** Extract to read follows **

Biden’s Nuclear Posture Review Fuels the New Nuclear Arms Race

Santa Fe, NM– Today, the Biden Administration has released its long awaited unclassified Nuclear Posture Review. It headlines a “Comprehensive, balanced approach to defending vital national security interests and reducing nuclear dangers.” It also declares that “deterrence alone will not reduce nuclear dangers.”

“Deterrence” against others has always been the publicly sold rationale for the United States’ nuclear weapons stockpile. First, there is the inconvenient fact that the U.S. was the first and only to use nuclear weapons in war. But secondly, the United States and the USSR (now Russia) never possessed their huge stockpiles for the sole purpose of deterrence anyway. Instead, their nuclear weapons policies have always been a hybrid of deterrence and nuclear war fighting, which threatens global annihilation to this very day.

As a pertinent example, after the Obama Administration released its 2010 Nuclear Posture Review, the Defense Department declared that, “…[t]he new guidance requires the United States to maintain significant counterforce capabilities against potential adversaries. The new guidance does not rely on a ‘counter-value’ or ‘minimum deterrence’ strategy.”[1] In simple language, that means nuclear war-fighting that could end civilization should deterrence fail, or even possible first strike. That is why we have thousands of nuclear weapons instead of just the few hundred needed for only deterrence. That is why we have the massive, $1.7 trillion “modernization” program that will keep nuclear weapons forever, for which Biden’s Nuclear Posture Review gives added policy foundation.


The irony of the release of this new Nuclear Posture Review during the anniversary of the Cuban Missile Crisis should not be overlooked. Exactly sixty years ago we were facing potential global nuclear Armageddon, which President Biden himself has invoked to describe the war in Ukraine today. Robert McNamara, Defense Secretary during the Cuban Missile Crisis, said we survived that crisis only by luck.

** End of Extract to read **
** Data excerpts follows **

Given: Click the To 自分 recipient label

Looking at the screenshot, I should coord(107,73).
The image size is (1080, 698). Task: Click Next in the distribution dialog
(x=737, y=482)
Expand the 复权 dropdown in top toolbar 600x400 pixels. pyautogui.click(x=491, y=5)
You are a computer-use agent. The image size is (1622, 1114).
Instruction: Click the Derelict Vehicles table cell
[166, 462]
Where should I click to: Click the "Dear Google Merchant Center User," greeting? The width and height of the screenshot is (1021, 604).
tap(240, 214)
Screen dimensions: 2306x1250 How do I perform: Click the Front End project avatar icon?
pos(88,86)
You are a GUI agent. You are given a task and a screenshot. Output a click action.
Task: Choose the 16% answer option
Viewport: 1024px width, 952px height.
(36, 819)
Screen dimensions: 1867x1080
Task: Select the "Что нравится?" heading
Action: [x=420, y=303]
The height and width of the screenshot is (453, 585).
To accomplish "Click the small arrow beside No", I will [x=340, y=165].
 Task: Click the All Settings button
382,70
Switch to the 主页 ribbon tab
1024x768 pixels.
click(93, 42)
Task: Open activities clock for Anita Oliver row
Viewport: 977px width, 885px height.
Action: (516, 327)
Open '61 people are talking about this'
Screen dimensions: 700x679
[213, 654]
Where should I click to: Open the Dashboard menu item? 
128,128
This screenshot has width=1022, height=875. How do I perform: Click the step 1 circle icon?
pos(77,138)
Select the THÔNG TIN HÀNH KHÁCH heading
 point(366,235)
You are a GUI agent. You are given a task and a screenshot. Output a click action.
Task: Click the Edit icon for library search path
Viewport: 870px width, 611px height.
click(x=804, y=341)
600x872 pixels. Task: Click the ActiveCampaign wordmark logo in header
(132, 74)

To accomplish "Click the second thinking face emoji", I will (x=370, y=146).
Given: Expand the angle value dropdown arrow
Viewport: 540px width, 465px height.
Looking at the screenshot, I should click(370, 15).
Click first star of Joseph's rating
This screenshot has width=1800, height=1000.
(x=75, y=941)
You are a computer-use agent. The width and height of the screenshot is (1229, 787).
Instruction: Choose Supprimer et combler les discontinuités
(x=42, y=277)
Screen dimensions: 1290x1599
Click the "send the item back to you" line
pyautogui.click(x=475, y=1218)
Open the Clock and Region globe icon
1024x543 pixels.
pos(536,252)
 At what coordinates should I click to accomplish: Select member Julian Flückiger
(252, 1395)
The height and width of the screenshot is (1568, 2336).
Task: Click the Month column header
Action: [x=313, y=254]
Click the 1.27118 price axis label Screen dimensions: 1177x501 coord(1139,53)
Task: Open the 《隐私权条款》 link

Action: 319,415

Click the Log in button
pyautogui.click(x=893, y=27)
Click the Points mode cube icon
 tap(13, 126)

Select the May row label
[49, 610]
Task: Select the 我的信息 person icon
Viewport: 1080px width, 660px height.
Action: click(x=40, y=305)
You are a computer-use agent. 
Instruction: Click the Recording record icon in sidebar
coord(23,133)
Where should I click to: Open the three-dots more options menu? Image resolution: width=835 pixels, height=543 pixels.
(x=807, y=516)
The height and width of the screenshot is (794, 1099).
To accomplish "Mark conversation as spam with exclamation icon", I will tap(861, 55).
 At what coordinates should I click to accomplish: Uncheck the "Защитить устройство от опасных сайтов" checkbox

** End of Data excerpts **

*Problem to work on*: Copy out the stretch of the Nuclear Posture Review text from "The irony of" through "only by luck.", word for word.

*Answer*:
The irony of the release of this new Nuclear Posture Review during the anniversary of the Cuban Missile Crisis should not be overlooked. Exactly sixty years ago we were facing potential global nuclear Armageddon, which President Biden himself has invoked to describe the war in Ukraine today. Robert McNamara, Defense Secretary during the Cuban Missile Crisis, said we survived that crisis only by luck.